**Problem statement:**
What is needed is an exact copy of every line in the listing.

====== Entries supplied ======

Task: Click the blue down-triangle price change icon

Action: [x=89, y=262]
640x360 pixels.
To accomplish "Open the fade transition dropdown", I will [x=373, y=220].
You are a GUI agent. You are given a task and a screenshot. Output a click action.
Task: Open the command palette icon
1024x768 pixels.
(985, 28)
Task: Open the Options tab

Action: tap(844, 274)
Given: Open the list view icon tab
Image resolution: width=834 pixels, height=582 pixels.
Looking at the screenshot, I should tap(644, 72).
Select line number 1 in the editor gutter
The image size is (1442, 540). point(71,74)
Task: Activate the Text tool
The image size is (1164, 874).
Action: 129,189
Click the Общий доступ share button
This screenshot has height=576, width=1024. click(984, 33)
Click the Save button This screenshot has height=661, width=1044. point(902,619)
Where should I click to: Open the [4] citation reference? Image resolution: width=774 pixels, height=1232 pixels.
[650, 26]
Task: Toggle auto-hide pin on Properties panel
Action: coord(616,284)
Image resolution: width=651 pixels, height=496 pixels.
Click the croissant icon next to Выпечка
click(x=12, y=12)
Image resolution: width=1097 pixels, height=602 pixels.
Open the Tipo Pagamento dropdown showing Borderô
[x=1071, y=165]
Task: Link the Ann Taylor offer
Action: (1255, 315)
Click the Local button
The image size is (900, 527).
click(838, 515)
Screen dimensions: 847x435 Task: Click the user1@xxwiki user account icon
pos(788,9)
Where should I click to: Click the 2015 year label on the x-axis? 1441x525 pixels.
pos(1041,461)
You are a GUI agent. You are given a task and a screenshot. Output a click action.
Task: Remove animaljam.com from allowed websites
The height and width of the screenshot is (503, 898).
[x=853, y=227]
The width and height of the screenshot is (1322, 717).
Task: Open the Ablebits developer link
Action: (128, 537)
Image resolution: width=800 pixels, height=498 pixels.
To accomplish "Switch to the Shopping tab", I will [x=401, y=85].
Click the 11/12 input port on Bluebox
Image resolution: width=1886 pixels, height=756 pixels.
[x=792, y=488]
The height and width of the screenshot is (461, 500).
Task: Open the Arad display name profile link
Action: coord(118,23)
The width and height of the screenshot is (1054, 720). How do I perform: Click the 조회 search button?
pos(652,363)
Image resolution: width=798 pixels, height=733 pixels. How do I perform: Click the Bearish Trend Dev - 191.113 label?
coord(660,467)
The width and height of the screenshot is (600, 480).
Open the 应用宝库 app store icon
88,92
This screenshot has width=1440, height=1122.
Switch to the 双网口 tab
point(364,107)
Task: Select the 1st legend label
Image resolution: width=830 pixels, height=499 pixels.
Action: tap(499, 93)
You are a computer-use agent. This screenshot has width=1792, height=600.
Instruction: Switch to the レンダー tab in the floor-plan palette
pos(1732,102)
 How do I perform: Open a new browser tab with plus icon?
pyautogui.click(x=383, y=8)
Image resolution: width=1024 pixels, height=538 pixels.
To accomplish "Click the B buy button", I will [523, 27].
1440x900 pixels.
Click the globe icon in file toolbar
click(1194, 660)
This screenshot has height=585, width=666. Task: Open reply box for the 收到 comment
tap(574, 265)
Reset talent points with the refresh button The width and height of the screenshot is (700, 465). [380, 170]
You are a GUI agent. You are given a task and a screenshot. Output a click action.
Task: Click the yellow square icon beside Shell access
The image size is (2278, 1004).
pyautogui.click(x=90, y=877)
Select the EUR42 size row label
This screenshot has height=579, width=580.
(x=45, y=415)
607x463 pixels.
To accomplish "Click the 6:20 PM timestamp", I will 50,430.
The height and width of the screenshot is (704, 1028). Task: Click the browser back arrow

======

**The answer:**
Task: Click the blue down-triangle price change icon

Action: [x=89, y=262]
640x360 pixels.
To accomplish "Open the fade transition dropdown", I will [x=373, y=220].
You are a GUI agent. You are given a task and a screenshot. Output a click action.
Task: Open the command palette icon
1024x768 pixels.
(985, 28)
Task: Open the Options tab

Action: tap(844, 274)
Given: Open the list view icon tab
Image resolution: width=834 pixels, height=582 pixels.
Looking at the screenshot, I should tap(644, 72).
Select line number 1 in the editor gutter
The image size is (1442, 540). point(71,74)
Task: Activate the Text tool
The image size is (1164, 874).
Action: 129,189
Click the Общий доступ share button
This screenshot has height=576, width=1024. click(984, 33)
Click the Save button This screenshot has height=661, width=1044. point(902,619)
Where should I click to: Open the [4] citation reference? Image resolution: width=774 pixels, height=1232 pixels.
[650, 26]
Task: Toggle auto-hide pin on Properties panel
Action: coord(616,284)
Image resolution: width=651 pixels, height=496 pixels.
Click the croissant icon next to Выпечка
click(x=12, y=12)
Image resolution: width=1097 pixels, height=602 pixels.
Open the Tipo Pagamento dropdown showing Borderô
[x=1071, y=165]
Task: Link the Ann Taylor offer
Action: (1255, 315)
Click the Local button
The image size is (900, 527).
click(838, 515)
Screen dimensions: 847x435 Task: Click the user1@xxwiki user account icon
pos(788,9)
Where should I click to: Click the 2015 year label on the x-axis? 1441x525 pixels.
pos(1041,461)
You are a GUI agent. You are given a task and a screenshot. Output a click action.
Task: Remove animaljam.com from allowed websites
The height and width of the screenshot is (503, 898).
[x=853, y=227]
The width and height of the screenshot is (1322, 717).
Task: Open the Ablebits developer link
Action: (128, 537)
Image resolution: width=800 pixels, height=498 pixels.
To accomplish "Switch to the Shopping tab", I will [x=401, y=85].
Click the 11/12 input port on Bluebox
Image resolution: width=1886 pixels, height=756 pixels.
[x=792, y=488]
The height and width of the screenshot is (461, 500).
Task: Open the Arad display name profile link
Action: coord(118,23)
The width and height of the screenshot is (1054, 720). How do I perform: Click the 조회 search button?
pos(652,363)
Image resolution: width=798 pixels, height=733 pixels. How do I perform: Click the Bearish Trend Dev - 191.113 label?
coord(660,467)
The width and height of the screenshot is (600, 480).
Open the 应用宝库 app store icon
88,92
This screenshot has width=1440, height=1122.
Switch to the 双网口 tab
point(364,107)
Task: Select the 1st legend label
Image resolution: width=830 pixels, height=499 pixels.
Action: tap(499, 93)
You are a computer-use agent. This screenshot has width=1792, height=600.
Instruction: Switch to the レンダー tab in the floor-plan palette
pos(1732,102)
 How do I perform: Open a new browser tab with plus icon?
pyautogui.click(x=383, y=8)
Image resolution: width=1024 pixels, height=538 pixels.
To accomplish "Click the B buy button", I will [523, 27].
1440x900 pixels.
Click the globe icon in file toolbar
click(1194, 660)
This screenshot has height=585, width=666. Task: Open reply box for the 收到 comment
tap(574, 265)
Reset talent points with the refresh button The width and height of the screenshot is (700, 465). [380, 170]
You are a GUI agent. You are given a task and a screenshot. Output a click action.
Task: Click the yellow square icon beside Shell access
The image size is (2278, 1004).
pyautogui.click(x=90, y=877)
Select the EUR42 size row label
This screenshot has height=579, width=580.
(x=45, y=415)
607x463 pixels.
To accomplish "Click the 6:20 PM timestamp", I will 50,430.
The height and width of the screenshot is (704, 1028). Task: Click the browser back arrow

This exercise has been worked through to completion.